● **OBJECTIVES**
[a] Reproduce the records verbatim from their start through the line containing "should pyautogui.click(x=78, y=122).", including both ends.
[b] Continue the piece on case law data in Wikipedia and Wikidata from its final sentence.

● **EXCERPT PROVIDED**
§ §
Harvard LIL Fellowship — Part 5

Matt Miller
5 min readNov 8, 2017

--

The final installment reviewing my work done as a Fellow at the Harvard Library Innovation Lab this summer. In the last part we looked at some approaches employed to build up metadata around a case law opinion. Using some algorithmic matching and a crowdsourcing tool to enhance each record with data that could be linked to external sources. The reason behind this preliminary work was to get records ready to exist in an linked data ecosystem. The overarching thesis supposed if you could weave this data into large knowledge systems like Wikipedia/Wikidata where the users are you can increase exposure to this new (freely) available and powerful dataset. We will also look at some potential discovery avenues linking this data opens up.

There already exists some structured case law data on these platforms. For example almost all U.S. Supreme Court opinons have an article on Wikipedia. At the state level there exists articles for the more important cases, for example notable cases from the Californian Supreme Court have articles. On the structured data side these articles made it into Wikidata at the federal level from in part from Wikisource a Wikimedia project that hosts the full text of resources. For example, picking a random case from Wikisource and then looking at it in Wikidata:

https://www.wikidata.org/wiki/Q19109323

A fairly spares record but it does have an instance of (basically rdf:type) “United States Supreme Court decision”. Compared to a more complete record, like Brown v. Board of Education who had a corresponding Wikipedia article:

https://www.wikidata.org/wiki/Q875738

If we look at one of the Californian Supreme Court decisions on Wikidata which, while there are some represented on Wikisource are largely not present on that platform, we see another sparse record:

https://www.wikidata.org/wiki/Q5397371

Since it did not come from Wikisource, and that data was not mapped from Wikipedia it has a higher class of “legal case.” Knowing this classification we can get a sense of how many of these resources are on Wikidata. Using the Wikidata Class Browser tool we can see how many entities have this class type. We will need to traverse the class tree a bit to get to our desired destination:

We can see the case law records that came in via the Wikisource ingest (only U.S. Supreme Court cases) has around 16K decisions while examples like our Californian Supreme Court decision falls into the more general “legal case” class which has 17K items. There maybe some overlap, but it is clear that these type of court decisions should ultimately be assigned their own class, “Californian Supreme Court decision” for example and be children of the “court decision” class. The takeaway however is that there is not a lot of case law decisions on the Wikidata platform.
§ §
● **TASK INPUTS**
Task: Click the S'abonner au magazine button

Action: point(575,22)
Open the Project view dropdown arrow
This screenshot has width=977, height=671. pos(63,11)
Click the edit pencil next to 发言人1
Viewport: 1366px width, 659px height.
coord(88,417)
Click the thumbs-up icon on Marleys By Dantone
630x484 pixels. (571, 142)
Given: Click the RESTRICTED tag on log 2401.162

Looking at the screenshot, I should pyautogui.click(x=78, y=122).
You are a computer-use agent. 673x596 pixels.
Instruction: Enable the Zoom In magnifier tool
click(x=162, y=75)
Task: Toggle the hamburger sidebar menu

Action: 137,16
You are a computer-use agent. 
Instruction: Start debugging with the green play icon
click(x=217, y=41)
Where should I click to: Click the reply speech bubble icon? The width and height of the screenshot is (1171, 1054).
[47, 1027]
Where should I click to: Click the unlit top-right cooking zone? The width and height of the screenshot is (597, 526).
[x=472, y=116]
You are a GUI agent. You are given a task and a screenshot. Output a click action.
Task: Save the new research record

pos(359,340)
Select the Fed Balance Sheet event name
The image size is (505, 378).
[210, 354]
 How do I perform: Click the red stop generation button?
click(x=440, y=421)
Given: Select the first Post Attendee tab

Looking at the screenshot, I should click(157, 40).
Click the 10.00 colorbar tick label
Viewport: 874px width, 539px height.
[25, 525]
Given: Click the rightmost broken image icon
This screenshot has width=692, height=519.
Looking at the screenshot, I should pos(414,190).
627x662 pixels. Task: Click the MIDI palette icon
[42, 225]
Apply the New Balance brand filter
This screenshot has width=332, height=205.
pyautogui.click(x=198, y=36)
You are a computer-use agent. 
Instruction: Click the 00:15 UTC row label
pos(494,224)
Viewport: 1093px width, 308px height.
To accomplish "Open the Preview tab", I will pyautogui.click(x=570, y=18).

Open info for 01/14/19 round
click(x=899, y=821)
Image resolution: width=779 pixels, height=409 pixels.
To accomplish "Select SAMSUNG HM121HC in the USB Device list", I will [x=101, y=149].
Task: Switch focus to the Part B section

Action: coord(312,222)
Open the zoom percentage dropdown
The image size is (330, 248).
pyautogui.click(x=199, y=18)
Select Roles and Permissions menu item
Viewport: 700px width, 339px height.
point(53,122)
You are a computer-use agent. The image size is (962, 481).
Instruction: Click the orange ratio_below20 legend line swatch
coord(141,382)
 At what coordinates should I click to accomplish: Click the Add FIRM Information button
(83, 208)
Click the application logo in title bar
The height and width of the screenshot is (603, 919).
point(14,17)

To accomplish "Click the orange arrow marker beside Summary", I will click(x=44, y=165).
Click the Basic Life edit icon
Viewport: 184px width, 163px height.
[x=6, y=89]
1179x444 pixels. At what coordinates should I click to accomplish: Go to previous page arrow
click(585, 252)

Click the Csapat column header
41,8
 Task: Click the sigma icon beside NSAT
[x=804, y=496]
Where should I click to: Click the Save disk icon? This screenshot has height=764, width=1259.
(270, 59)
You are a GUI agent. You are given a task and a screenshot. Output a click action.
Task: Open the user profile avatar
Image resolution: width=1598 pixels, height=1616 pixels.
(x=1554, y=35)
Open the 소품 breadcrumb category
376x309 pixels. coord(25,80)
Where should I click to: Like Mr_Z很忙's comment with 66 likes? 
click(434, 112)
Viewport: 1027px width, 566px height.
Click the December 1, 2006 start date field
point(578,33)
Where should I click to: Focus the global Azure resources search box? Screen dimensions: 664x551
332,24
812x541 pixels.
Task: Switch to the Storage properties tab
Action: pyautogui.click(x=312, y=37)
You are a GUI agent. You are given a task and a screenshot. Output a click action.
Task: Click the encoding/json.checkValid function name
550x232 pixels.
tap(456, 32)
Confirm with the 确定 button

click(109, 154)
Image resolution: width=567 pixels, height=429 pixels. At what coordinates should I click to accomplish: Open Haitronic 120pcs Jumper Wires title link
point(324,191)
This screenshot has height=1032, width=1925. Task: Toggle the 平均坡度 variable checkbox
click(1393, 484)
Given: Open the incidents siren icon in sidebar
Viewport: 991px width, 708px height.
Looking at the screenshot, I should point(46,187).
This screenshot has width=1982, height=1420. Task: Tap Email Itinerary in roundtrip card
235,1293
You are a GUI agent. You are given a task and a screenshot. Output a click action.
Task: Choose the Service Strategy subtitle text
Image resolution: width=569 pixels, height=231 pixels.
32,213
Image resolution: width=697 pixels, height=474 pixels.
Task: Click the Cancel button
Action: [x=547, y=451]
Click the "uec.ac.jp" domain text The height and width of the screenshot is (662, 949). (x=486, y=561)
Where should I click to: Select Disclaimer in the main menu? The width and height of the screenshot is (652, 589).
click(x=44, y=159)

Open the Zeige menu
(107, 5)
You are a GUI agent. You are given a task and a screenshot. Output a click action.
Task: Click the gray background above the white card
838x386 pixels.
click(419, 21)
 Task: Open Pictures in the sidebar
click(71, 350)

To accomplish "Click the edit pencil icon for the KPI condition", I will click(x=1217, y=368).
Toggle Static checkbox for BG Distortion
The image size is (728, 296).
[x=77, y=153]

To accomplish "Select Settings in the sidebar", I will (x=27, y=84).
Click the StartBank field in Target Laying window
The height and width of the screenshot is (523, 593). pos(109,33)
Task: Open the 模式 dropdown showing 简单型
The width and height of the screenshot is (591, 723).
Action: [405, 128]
§ §
● **WRITTEN RESPONSES**
[a]
Task: Click the S'abonner au magazine button

Action: point(575,22)
Open the Project view dropdown arrow
This screenshot has width=977, height=671. pos(63,11)
Click the edit pencil next to 发言人1
Viewport: 1366px width, 659px height.
coord(88,417)
Click the thumbs-up icon on Marleys By Dantone
630x484 pixels. (571, 142)
Given: Click the RESTRICTED tag on log 2401.162

Looking at the screenshot, I should pyautogui.click(x=78, y=122).

[b]
So how can we get the output of the Caselaw Access Project into Wikidata? Here are a couple options, though of course these are not official plans, just brainstorming possibilities:

  1. Host the case law decisions full text on Wikisource. Create a Wikisource resource for each case law full text decision and basic metadata. Then work to have these ingested into Wikidata, as the U.S. Supreme Court decisions were created. Once that is complete you could enrich the metadata on Wikidata with Judge names, identifiers, etc.
  2. Work to create a Wikidata bot that generates these decision’s entities on Wikidata. With some remediation each decision could be populated with some data, for example:
{
instance type (P31) : Illinois Appellate Court decision (QxNEW),
applies to jurisdiction (P1001) : Illinois (Q1204),
point in time (P585) : 1905-03-23,
legal citation of this text (P1031) : 166 Ill. 2d 1,
label : "The people of the state of Illinois vs xxxxx",
docket number (PxNEW) : 74704,
author (P50) : Joseph Gary (Q6283370)
harvard caselaw id (PxNEW): 12345
}

There would be an opportunity to purpose some new Properties that better describe case law data, and generating a Harvard Caselaw Id would facilitate linking back to the full text of the opinions on a Harvard Library system.

Both approaches would get this valuable data into the Wikimedia linked data ecosystem.

Let’s pivot and look at a discovery use case this data would enable. For example by connecting the authoring judge of each opinion to to their Wikidata entity we have access to information about them not found in the document. Using these properties you can start to imagine building a discovery system that leverages a wide range of metadata to improve search.

I loaded about 40,000 Illinois Supreme Court opinions that underwent some of this rudimentary linking into a Blacklight instance to demonstrate this concept.

For the next month or two the server should be live, after that please refer to the videos below for examples.

Finding Illinois Supreme Court opinions written by women who were also politicians.
Finding opinions written by judges who were also authors and fought in the American Civil War.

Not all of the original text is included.